Ze hebben geen geld om mensen aan te nemen die echt alles weten van pakweg duurzaam bouwen, het aanleggen van zonnepanelen en neerzetten van windmolens. Grote bouwers kunnen scherpere prijzen bedingen bij toeleveranciers. En toch winnen de kleintjes? Ze hebben het natuurlijk ook moeilijk maar als je vergelijkt welke bedrijven percentueel de meeste omzet kwijt raakten dat doen de groten het veel slechter. Hoe komt dat? Charles Groenhuijsen kan niks bewijzen maar heeft zo zijn vermoedens.

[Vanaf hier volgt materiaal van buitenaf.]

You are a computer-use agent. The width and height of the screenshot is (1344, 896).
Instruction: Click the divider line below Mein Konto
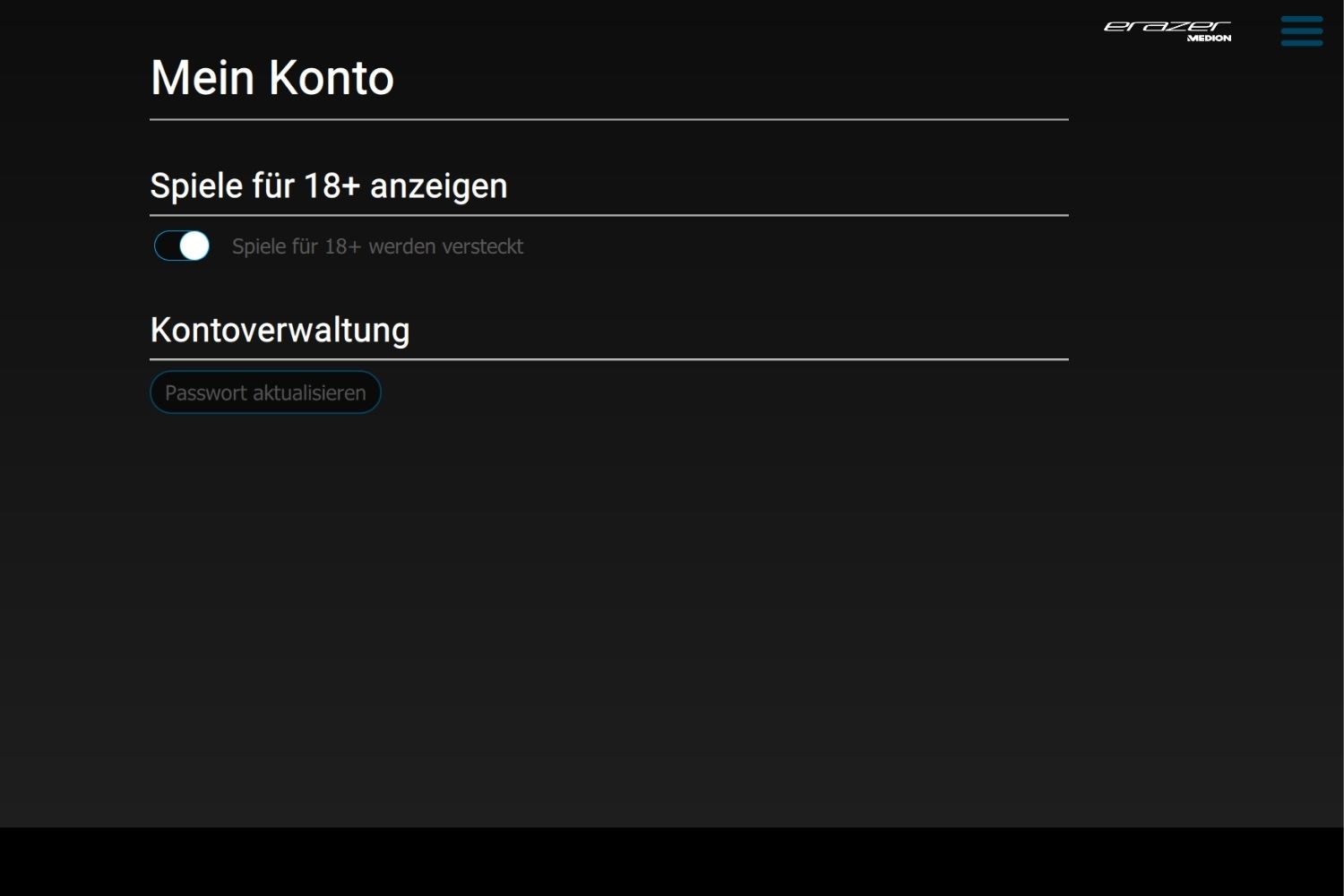609,119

Ik luister graag naar mensen. Bijvoorbeeld over hun werk: ‘Heb je het naar je zin op je werk?’ En dan maar afwachten wat er komt. Mijn ervaring: Binnen twee zinnen weet je of je gesprekspartner voor een groot of klein bedrijf werkt. Voor een groot ministerie of een klein kantoortje diep in de provincie. Spontane anwoorden over werk gaan zelden over salaris. Of dat je elke dag anderhalf uur in de auto moet zitten om er te komen.
Lanterfanten
De antwoorden gaan vaak over ogenschijnlijk kleine dingen. Ogenschijnlijk klein…. Want mensen praten over de groep waar ze in werken. En de lol zie er in hebben om iets goeds te maken. En dat je daar klanten blij mee maakt. Ik las een artikel onder de kop: ‘Crisis: Harder of blijer werken’. Gek, dat is helemaal geen tegenstelling. Wie met plezier werkt, werkt vanzelf ook harder. Het is toch ondenkbaar dat je gaat zitten suffen en lanterfanten als je je je werk enig vindt. Dan wil je aan de slag. Terug weer naar de mensen die ik naar werk vraag: Verontrustend vaak gaan de antwoorden over machteloosheid. Zo zeggen ze het natuurlijk niet. Maar als je even door de antwoorden heen prikt is dat heel vaak het achterliggende verhaal: Werknemers voelen zich gepiepeld. Door mallotige burocratische regels, door de directie die niet snapt wat op de werkvloer speelt, door werkindeling die totaal onlogisch is, door chefs en baasjes die op je afdeling worden gedropt maar van hun verstand niet afweten. Kortom: De misère van vooral grotere bedrijven en instellingen. De werkomgeving zonder menselijke maat.
Toekomst
We hebben met z’n allen geen idee hoeveel leuker werknemers het krijgen als je die ellende-factoren weet uit te schakelen. De eerste stap is simpel: Ga voor een klein bedrijf werken. Ik geloof in de koppeling: Klein bedrijf = meer plezier. Dat gaat natuurlijk niet altijd op, maar naar mijn onwetenschappelijke overtuiging, vaak ook wel. Toch? Nu kun je niet zonder grote bedrijven. Je hebt ze nodig voor grote projecten: Gebouwen, wegen, tunnels en bruggen. Maar we weten ook: Er is steeds meer kleinschalig werk. Een gouden toekomst dus voor de kleine, betrokken ondernemer. Zonder verlammende burocratie en hiërarchie. Zonder dikke handboeken met regeltjes en voorschriften. Gewoon lekker aan de slag. Gokje: Volgend jaar lees ik bij het CBS: ‘Kleine bouwbedrijven groeien al weer’.